Thank you! This is perfect....I want to begin my first corpse, and this will help me tremendously! Are those ping pong balls you used for eyes? This is great!


----------



## Terra (Sep 23, 2007)

I love this tutorial. So many new tricks and tips: the uses of the different tools and using water to soften. Thank you.

Oh, what is the clay you are using?


----------



## devils chariot (Nov 6, 2008)

paganmama: I am using eyeball blanks form monsterguts.com - they are the same as those little balls you find in roll on anti-perspirent

Terra: For the demo I was using sculpey as a stand since I wanted to be able to undo the work when I was done.

I would usually use magic sculpt epoxie clay or paperclay. I think for this head that I am doing the how-to on, I'm gonna switch to Magic Sculpt from now on.


----------



## Terra (Sep 23, 2007)

Whoa, that Magic Sculpt Epoxy Clay looks like some neat stuff!


----------



## Yubney (Sep 14, 2009)

Good job. I assume it cures hard at room temp?


----------



## devils chariot (Nov 6, 2008)

Yubney said:


> Good job. I assume it cures hard at room temp?
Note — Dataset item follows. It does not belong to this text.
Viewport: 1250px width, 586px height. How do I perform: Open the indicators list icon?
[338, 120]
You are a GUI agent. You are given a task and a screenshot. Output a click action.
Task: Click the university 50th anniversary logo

Magic sculpt is a 2 part epoxy clay. It cures chemically and is workable for about an hour then starts to set up, you can do finer detailing in the 2nd hour and then it hardens completely. I have read that it has a longer working time when the temp is cool, but I usually work at around 70-90 degrees.

Think of it as a very slow plumbers epoxy or radiator patch.


----------



## Yubney (Sep 14, 2009)

devils chariot said:


> Magic sculpt is a 2 part epoxy clay. It cures chemically and is workable for about an hour then starts to set up, you can do finer detailing in the 2nd hour and then it hardens completely. I have read that it has a longer working time when the temp is cool, but I usually work at around 70-90 degrees.
> 
> Think of it as a very slow plumbers epoxy or radiator patch.


Like a slow Bondo I reckon only you can get it off your hands.


----------



## Bobamaltz (Dec 27, 2009)

Magic sculpt is awesome, it's cheap and goes a long way. I've used it for years.
Nice tutorial.


----------



## alucard (Dec 1, 2008)

I want some! I am guessing I can get some from any hobby store, right?

Super cool tutorial - btw.


----------



## TK421 (Mar 27, 2009)

This is a fantastic tutorial. Thank you for the detail and information. I can't wait to see more.


----------



## Calloween (Mar 8, 2009)

Holy moly! You are good awesome tutorial.


----------



## Deaths Reach (Aug 7, 2009)

Are your props dry weather/indoor use only? My issue is I can't guarantee I'll be able to get props inside for weather-related issues and I'd hate to put a lot of work into a treasured prop to see it disintegrate in the rain. AWESOME job by the way, love your work - unsettling!


----------



## devils chariot (Nov 6, 2008)

frughoul said:


> Are your props dry weather/indoor use only? My issue is I can't guarantee I'll be able to get props inside for weather-related issues and I'd hate to put a lot of work into a treasured prop to see it disintegrate in the rain. AWESOME job by the way, love your work - unsettling!



Magic sculpt wont even melt in acetone. Its hard and waterproof. Even in areas wher ei use paperclay or paper mache, I soak it down with some urethane clear to make it water proof. I don't usually have rain on halloween, but storage where i live is prone to leaks in the plumbing and from rain so I have to seal my props to protect them when I'm using them.


----------



## backyardbutcherprops (Aug 15, 2009)

where do you find it...


----------